Why is my computer so slow? Part 2


In the first part of this post we looked at why some computers are slow right out of the box. But what about ones that were fast, but aren’t any longer?

It’s a Mad World

The most common cause of a suddenly sluggish computer we encounter is what I term ‘crazy process’. A process is a piece of software running on a computer, often performing some useful task in the background without any visible signs that it is working. A typical computer running Windows will have dozens of background processes, even when it’s just sitting at the desktop with no applications loaded.

If one of these processes goes wrong it can slow the computer to a crawl in two ways. First, by overwhelming the hard drive with requests for information, causing any applications you load to have to wait. Or it can consume all of the computer’s memory, which forces Windows start temporarily using the hard drive to store information that should be in memory. Either way the result is computer that seems crippled.

Nine out of ten times we see this problem it can be traced back to just two culprits; the anti-virus, or Windows Update.

Anti-virus software is incredibly invasive. It hooks into almost every part of Windows and every application you use. Every file access is monitored and checked. Almost everything an application does has to pass through the anti-virus program to be scanned.

So when AV goes wrong it can seriously degrade the computer’s performance and often make the system behave in odd and unpredictable ways.

The other main cause of slow performance is, surprisingly, Windows Update.
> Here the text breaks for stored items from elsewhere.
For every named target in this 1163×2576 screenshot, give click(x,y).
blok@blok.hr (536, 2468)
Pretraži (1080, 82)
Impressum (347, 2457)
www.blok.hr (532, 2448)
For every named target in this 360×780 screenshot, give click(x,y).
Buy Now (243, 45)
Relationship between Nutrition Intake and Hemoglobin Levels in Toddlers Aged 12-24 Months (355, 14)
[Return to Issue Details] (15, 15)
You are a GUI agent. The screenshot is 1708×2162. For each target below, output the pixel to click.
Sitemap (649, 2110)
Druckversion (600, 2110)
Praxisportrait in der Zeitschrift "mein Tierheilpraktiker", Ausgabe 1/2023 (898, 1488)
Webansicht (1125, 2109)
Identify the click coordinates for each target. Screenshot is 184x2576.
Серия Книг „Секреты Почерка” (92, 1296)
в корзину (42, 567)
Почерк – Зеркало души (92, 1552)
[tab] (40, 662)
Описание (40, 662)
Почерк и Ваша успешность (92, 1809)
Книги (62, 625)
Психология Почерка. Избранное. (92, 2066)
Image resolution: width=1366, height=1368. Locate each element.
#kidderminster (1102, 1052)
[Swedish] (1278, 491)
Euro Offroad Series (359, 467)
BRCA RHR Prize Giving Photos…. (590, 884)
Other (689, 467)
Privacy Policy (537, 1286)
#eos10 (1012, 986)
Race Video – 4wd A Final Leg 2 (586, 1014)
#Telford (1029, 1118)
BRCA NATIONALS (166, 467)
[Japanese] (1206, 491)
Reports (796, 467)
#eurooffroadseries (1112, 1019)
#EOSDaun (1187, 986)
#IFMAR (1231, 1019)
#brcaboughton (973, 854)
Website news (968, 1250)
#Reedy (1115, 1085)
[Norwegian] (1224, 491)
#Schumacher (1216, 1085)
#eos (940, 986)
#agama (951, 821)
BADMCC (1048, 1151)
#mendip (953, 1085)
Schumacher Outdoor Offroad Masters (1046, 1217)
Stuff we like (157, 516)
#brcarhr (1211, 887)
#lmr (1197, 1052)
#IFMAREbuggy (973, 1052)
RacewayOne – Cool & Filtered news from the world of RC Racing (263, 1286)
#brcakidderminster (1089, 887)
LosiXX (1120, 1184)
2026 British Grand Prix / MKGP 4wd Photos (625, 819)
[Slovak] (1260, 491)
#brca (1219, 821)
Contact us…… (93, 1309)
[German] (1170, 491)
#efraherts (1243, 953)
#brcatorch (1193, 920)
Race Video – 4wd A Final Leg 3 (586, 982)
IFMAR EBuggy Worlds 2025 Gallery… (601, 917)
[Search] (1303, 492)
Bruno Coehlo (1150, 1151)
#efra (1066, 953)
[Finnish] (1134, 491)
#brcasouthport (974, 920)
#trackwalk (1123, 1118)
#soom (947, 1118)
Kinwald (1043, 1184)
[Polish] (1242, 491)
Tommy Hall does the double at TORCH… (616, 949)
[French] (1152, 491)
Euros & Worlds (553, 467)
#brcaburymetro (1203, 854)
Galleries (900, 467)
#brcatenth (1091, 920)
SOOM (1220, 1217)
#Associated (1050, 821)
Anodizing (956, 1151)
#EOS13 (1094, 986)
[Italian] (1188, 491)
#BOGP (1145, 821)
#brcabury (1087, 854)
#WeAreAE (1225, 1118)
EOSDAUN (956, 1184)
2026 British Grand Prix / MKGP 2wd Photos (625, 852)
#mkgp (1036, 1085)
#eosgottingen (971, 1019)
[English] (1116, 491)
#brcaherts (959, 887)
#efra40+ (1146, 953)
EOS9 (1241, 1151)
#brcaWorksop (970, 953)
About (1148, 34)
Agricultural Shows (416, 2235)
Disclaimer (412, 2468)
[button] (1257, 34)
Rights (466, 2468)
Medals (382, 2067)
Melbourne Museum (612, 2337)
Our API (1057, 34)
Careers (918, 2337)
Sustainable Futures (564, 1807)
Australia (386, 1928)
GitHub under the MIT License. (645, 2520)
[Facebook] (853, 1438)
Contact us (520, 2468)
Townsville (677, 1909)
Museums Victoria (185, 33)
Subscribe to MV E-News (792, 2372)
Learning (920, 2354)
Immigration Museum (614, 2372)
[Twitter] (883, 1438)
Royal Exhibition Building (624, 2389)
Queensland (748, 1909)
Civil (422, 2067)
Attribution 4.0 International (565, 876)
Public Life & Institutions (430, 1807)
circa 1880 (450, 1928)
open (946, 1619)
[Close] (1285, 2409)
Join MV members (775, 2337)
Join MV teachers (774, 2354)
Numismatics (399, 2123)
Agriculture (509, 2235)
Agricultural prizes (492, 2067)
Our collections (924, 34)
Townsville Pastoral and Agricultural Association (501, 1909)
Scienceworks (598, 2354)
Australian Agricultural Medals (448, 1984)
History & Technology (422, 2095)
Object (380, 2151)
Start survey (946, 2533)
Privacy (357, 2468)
Downloading and installing updates for Windows doesn’t sound like a hard task, but Windows Update is a complex piece of software that far too often trips over itself and falls in a heap. We regularly see machines where WU does little but sit in the background thrashing the hard drive, eating up all available memory, and achieving nothing productive at all.

Unfortunately this sort of issue is often very difficult to fix. WU can go wrong in so many ways that restoring it to correct operation is frequently a process of laboriously trying varying fixes, hoping one of them will work.

Salt, Meet Wound

Confronted with a chronically slow computer, we find people too often resort to downloading one of the legion of ‘speed-up’ or ‘PC-fix’ programs that are widely advertised on the internet.

These do not work, and can make the problem worse. The best of these programs do a few basic maintenance tasks that make little or no difference to how the computer performs. The worst throw up a false list of scary sounding ‘errors’ that require repairing, and then demand money to do the fixes. These are a scam, pure and simple.

Unfortunately, with performance problems there is no substitute for an experienced technician or engineer who knows their way around the internals of Windows.

It Ain’t Half Hot, Mum!

Another cause of slow performance, almost exclusively seen on laptops, is overheating. In the bad old days when a processor chip got too hot it would usually die, often with a small cloud of nasty-smelling magic smoke.

Modern processors have power management systems that detect overheating and cause the processor to slow down, preventing release of magic smoke. So heat is not longer fatal for the processor, just the user’s patience as their laptop crawls along.

If your laptop is sluggish, hot and the cooling fan sounds like a hair dryer, then it probably needs the cooling system cleaned out. On 99% of laptops this requires disassembling the machine and is best left to an expert. We’ve seen too many laptops damaged, often beyond repair, by enthusiastic amateurs wielding an over-large screwdriver…

Some posts on the internet and Youtube videos will advise squirting compressed air into the fan vents to fix overheating. But this isn’t an effective solution. All it does it blow the crud blocking the internal metal heat grille back into the cooling fan. Next time you turn on the laptop the debris will just get stuck on the grille again.

Also, compressed air is cold. Cold enough to cause frost to form on anything it hits. Never, ever spray compressed air into a laptop that is switched on or still warm. The frost can cause a short circuit or physically break warm components inside the laptop due to thermal stress. A clogged cooling system needs to be hand-cleaned by a technician to be sure of a positive result.